Just last month, I found it impossible to go to sleep before 1 a.m., and some nights found me up until 3 or 4 a.m.  Lately, I can't stay awake past 9:00 p.m., and have fallen asleep in front of the television or at my PC regardless of how compelling the entertainment has been.

And then I wake up after only two or three hours and can't go back to sleep at all.  I've tried to make the best of it and have gotten some quality reading time in between the hours of 4:00 and 7:00 a.m.  Lately, those have been my most lucid hours. But for most of the daylight-time day, I've been a groggy mess, running on only three of four hours of sleep, napping three or four times a day but never getting any real rest.

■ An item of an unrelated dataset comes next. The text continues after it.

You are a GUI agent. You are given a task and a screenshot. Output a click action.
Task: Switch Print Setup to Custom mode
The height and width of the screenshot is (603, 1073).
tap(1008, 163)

For the past few weeks, my average waking time has been around 5:30 a.m., but as recently as last October, it was closer to 10:00.

Insomnia: you're never fully asleep and you're never fully awake.

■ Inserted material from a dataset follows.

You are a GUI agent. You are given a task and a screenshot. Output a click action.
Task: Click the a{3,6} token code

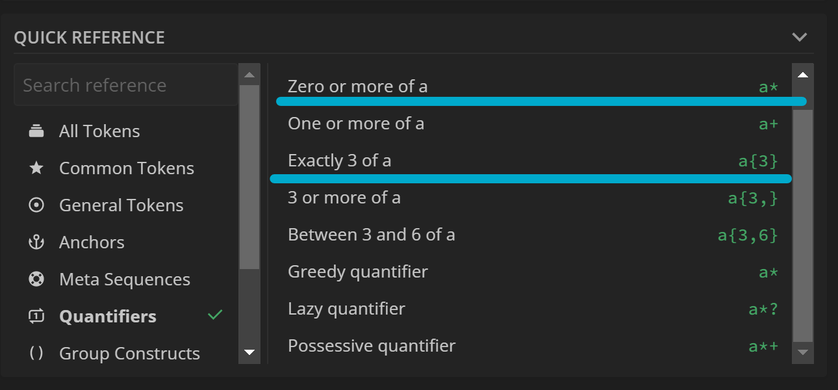747,235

I've tried to make the best of it and just go with the flow.  What difference does it make at what hours I sleep and at what hours I'm awake, as long as I'm getting enough hours of sleep somewhere in there?  I can be a night owl one month and a morning lark the next.  But in practice, my body gets confused, and wants to stay awake when I'm trying to sleep and tries to go to sleep when I intend to be awake.

So last night, when I found myself nodding out at 10:00 p.m., I went to bed and was fast asleep by 11:00.  Although I fully expected to awaken again after only a couple of hours, I was delighted that the next thing I heard was the radio alarm going off at 7:00 a.m.  Eight hours of uninterrupted sleep!  I felt like a new man all day.

Is this the start of a new sleep cycle?  Can I repeat last night's results this evening?  Or will my well-rested brain wake itself up in the middle of the night and refuse to quiet down again?  Oh sweet mysteries of Morpheus.  When will you next take me into your embrace, and when will you next cast me asunder?